The task:
Starting with the line that contains "Expand the bottom bar with the up arrow" and going on through the line that contains "(x=36, y=46)", set out only those lines as a Markdown table with the columns Row and Line. Number each row, omit blank lines, and leave the pictures out of the table.

Task input:
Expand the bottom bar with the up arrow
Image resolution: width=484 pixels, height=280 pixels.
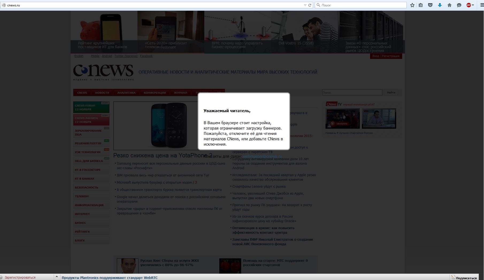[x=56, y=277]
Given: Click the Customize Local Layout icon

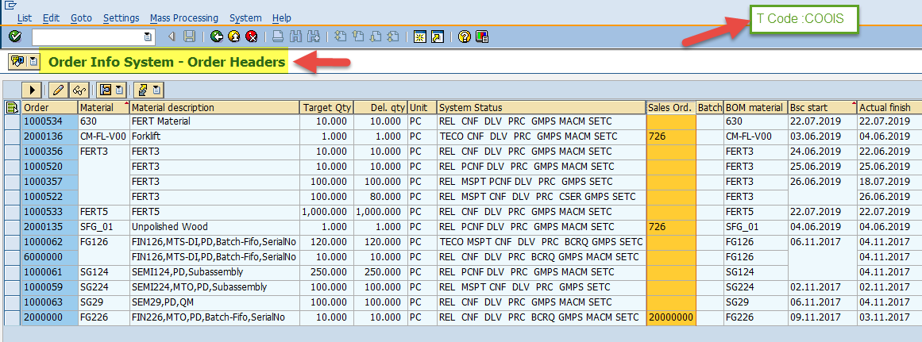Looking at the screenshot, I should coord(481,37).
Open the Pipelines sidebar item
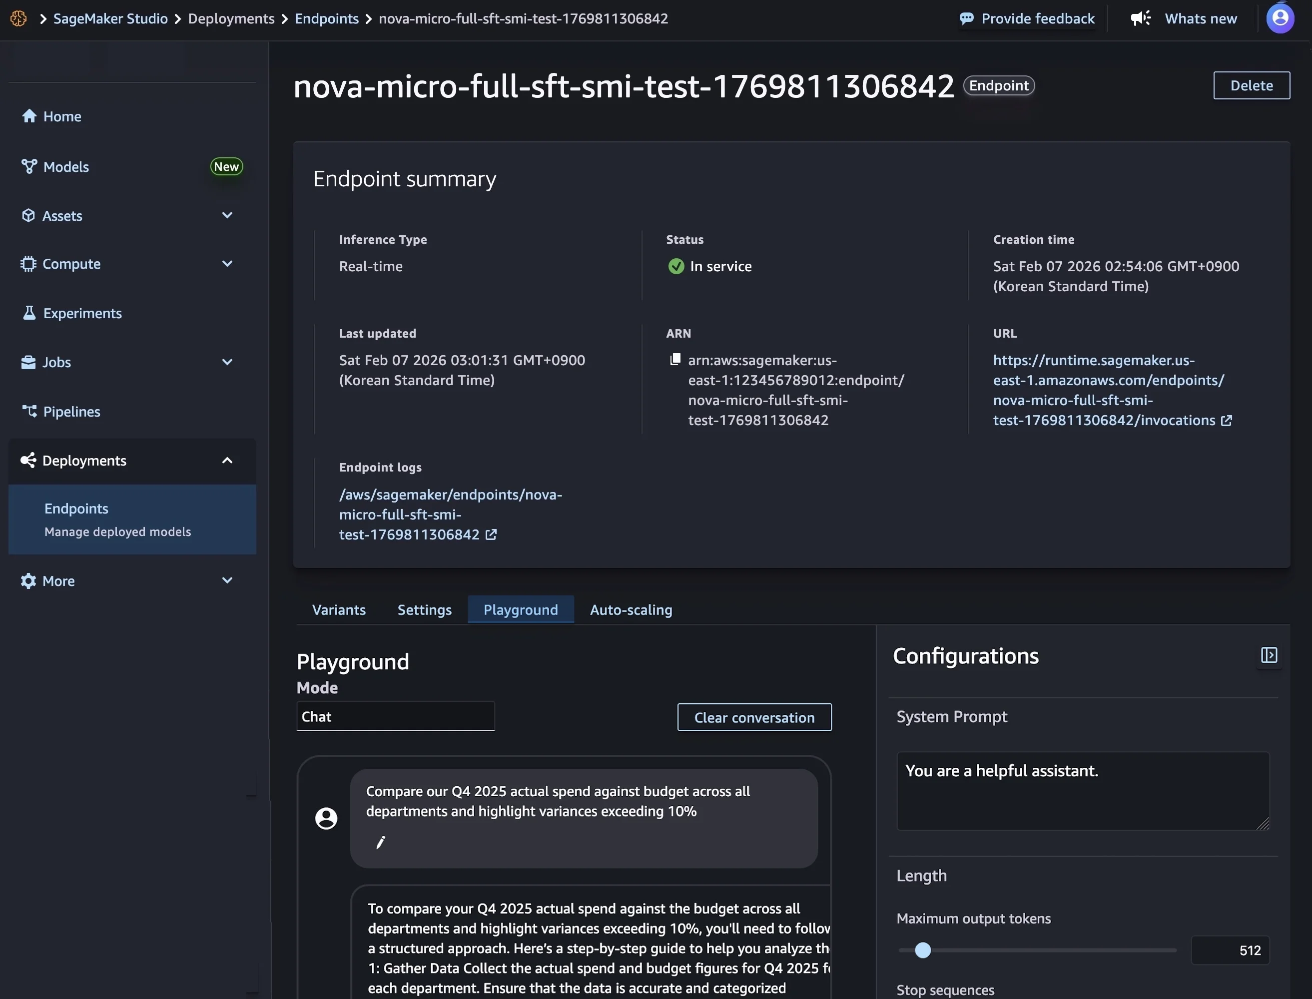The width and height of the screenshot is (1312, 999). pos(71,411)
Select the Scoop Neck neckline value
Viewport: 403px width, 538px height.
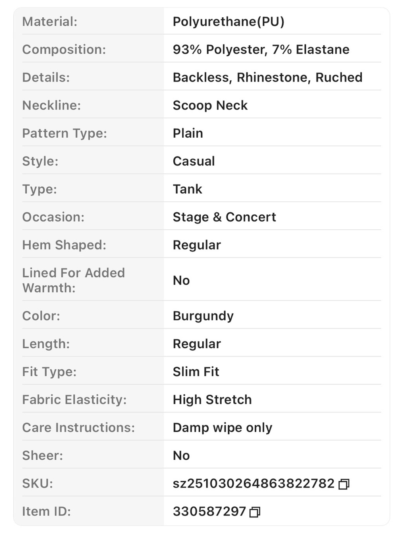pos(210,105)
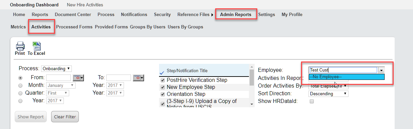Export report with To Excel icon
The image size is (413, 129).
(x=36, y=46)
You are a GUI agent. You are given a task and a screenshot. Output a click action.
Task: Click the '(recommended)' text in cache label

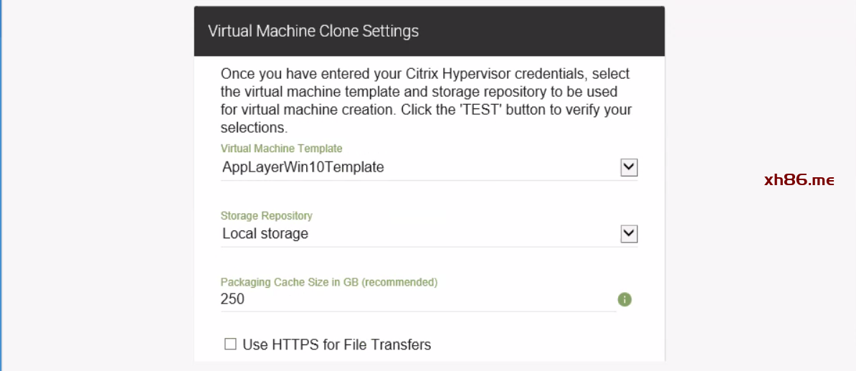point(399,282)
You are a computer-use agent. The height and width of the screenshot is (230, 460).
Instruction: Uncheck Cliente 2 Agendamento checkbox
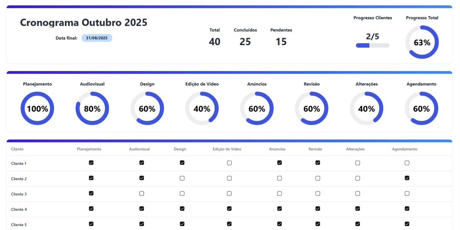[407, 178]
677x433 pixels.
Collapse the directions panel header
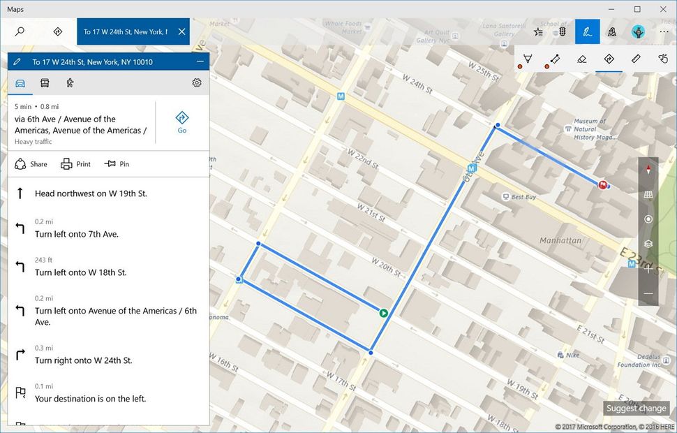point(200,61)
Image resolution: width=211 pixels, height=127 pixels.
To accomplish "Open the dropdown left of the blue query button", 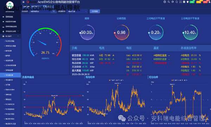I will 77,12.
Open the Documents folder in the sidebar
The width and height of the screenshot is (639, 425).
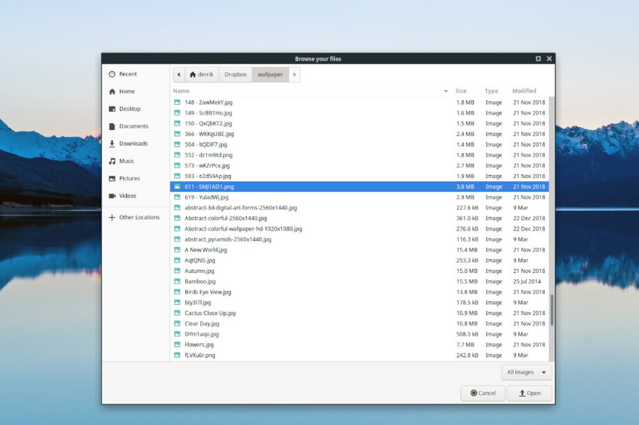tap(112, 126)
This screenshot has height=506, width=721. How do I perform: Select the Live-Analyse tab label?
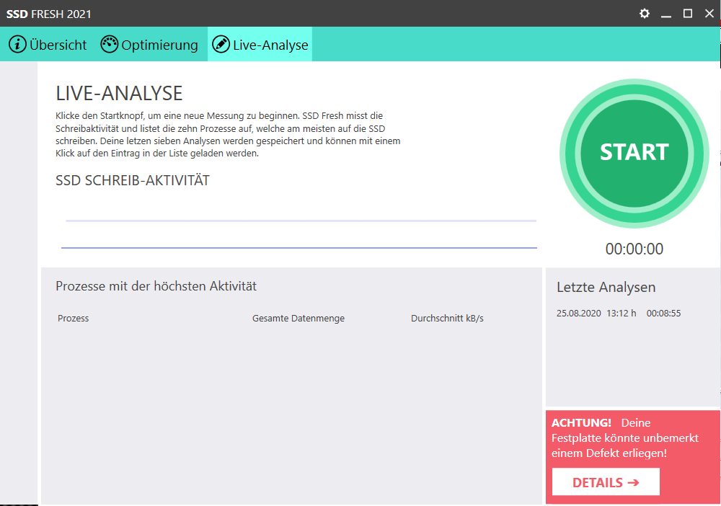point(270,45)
* * *
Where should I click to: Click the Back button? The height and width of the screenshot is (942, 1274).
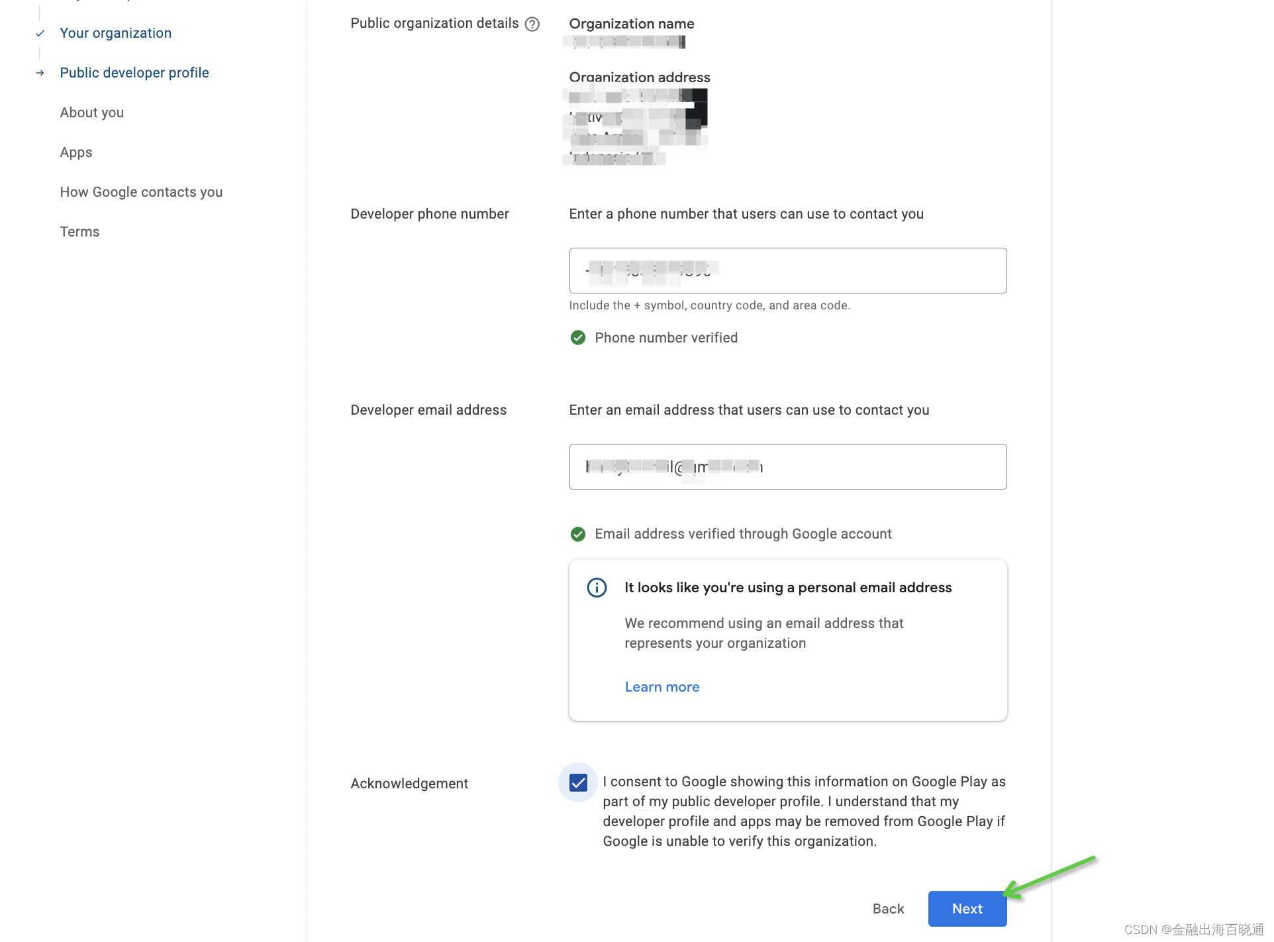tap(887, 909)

Written reply:
| Row | Line |
|---|---|
| 1 | Expand the bottom bar with the up arrow |
| 2 | Image resolution: width=484 pixels, height=280 pixels. |
| 3 | [x=56, y=277] |
| 4 | Given: Click the Customize Local Layout icon |
| 5 | Looking at the screenshot, I should coord(481,37). |
| 6 | Open the Pipelines sidebar item |
| 7 | The width and height of the screenshot is (1312, 999). pos(71,411) |
| 8 | Select the Scoop Neck neckline value |
| 9 | Viewport: 403px width, 538px height. |
| 10 | pos(210,105) |
| 11 | Export report with To Excel icon |
| 12 | The image size is (413, 129). |
| 13 | (x=36, y=46) |